Work to be completed: Please copy exactly the lines that run from the start of the entries to the line containing "Task: Open the 视图", inclusive.

Provided records:
Start of Block
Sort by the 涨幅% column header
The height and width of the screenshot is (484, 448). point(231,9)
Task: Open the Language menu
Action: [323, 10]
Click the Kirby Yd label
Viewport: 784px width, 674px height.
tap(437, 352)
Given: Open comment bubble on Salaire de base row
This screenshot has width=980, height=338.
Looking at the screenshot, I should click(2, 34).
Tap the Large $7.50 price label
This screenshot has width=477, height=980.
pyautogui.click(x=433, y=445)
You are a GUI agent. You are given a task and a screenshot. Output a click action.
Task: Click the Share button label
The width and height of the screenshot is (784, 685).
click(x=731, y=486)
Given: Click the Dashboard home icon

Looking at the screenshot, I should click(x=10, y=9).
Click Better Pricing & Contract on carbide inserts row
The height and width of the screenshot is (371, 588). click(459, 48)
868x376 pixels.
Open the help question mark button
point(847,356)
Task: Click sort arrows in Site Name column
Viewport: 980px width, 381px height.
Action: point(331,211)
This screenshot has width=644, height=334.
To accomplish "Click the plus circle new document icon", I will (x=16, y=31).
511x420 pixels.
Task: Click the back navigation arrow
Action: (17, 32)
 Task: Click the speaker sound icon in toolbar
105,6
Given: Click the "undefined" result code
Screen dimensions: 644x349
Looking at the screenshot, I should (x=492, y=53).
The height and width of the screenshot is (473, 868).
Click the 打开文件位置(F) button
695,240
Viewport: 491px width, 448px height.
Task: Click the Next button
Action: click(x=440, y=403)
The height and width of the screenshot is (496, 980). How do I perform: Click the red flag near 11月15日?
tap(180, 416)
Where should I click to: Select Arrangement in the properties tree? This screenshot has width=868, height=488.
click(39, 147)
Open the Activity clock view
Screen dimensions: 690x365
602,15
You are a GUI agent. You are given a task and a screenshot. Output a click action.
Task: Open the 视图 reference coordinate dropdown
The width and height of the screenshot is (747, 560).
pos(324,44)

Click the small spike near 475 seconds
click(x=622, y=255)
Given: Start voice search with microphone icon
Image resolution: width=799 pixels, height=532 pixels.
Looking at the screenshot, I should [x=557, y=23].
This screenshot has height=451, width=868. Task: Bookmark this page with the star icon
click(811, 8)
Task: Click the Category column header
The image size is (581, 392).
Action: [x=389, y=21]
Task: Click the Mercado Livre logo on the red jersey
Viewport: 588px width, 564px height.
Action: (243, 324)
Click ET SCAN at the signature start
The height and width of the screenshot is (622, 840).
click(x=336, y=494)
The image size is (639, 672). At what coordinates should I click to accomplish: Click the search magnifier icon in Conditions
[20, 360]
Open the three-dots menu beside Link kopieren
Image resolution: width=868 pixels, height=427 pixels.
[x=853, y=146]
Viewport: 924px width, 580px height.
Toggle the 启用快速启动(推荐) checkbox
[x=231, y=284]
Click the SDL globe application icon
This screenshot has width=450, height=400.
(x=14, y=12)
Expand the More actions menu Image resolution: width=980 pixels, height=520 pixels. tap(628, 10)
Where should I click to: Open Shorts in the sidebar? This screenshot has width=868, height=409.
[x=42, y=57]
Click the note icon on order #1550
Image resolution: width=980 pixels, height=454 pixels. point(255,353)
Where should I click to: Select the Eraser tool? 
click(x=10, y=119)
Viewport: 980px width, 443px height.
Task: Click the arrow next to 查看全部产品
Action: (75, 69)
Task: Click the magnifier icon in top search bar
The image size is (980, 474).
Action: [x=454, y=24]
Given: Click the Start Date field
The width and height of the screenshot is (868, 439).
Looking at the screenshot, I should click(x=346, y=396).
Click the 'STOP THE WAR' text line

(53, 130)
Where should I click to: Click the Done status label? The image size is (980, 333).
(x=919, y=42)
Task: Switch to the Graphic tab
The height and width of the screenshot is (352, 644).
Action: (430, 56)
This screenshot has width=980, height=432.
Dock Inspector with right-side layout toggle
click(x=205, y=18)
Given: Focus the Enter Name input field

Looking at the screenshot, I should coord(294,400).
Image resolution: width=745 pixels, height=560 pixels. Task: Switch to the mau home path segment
End of Block
Written solution:
Sort by the 涨幅% column header
The height and width of the screenshot is (484, 448). point(231,9)
Task: Open the Language menu
Action: [323, 10]
Click the Kirby Yd label
Viewport: 784px width, 674px height.
tap(437, 352)
Given: Open comment bubble on Salaire de base row
This screenshot has width=980, height=338.
Looking at the screenshot, I should click(2, 34).
Tap the Large $7.50 price label
This screenshot has width=477, height=980.
pyautogui.click(x=433, y=445)
You are a GUI agent. You are given a task and a screenshot. Output a click action.
Task: Click the Share button label
The width and height of the screenshot is (784, 685).
click(x=731, y=486)
Given: Click the Dashboard home icon

Looking at the screenshot, I should click(x=10, y=9).
Click Better Pricing & Contract on carbide inserts row
The height and width of the screenshot is (371, 588). click(459, 48)
868x376 pixels.
Open the help question mark button
point(847,356)
Task: Click sort arrows in Site Name column
Viewport: 980px width, 381px height.
Action: point(331,211)
This screenshot has width=644, height=334.
To accomplish "Click the plus circle new document icon", I will (x=16, y=31).
511x420 pixels.
Task: Click the back navigation arrow
Action: (17, 32)
 Task: Click the speaker sound icon in toolbar
105,6
Given: Click the "undefined" result code
Screen dimensions: 644x349
Looking at the screenshot, I should (x=492, y=53).
The height and width of the screenshot is (473, 868).
Click the 打开文件位置(F) button
695,240
Viewport: 491px width, 448px height.
Task: Click the Next button
Action: click(x=440, y=403)
The height and width of the screenshot is (496, 980). How do I perform: Click the red flag near 11月15日?
tap(180, 416)
Where should I click to: Select Arrangement in the properties tree? This screenshot has width=868, height=488.
click(39, 147)
Open the Activity clock view
Screen dimensions: 690x365
602,15
You are a GUI agent. You are given a task and a screenshot. Output a click action.
Task: Open the 视图 reference coordinate dropdown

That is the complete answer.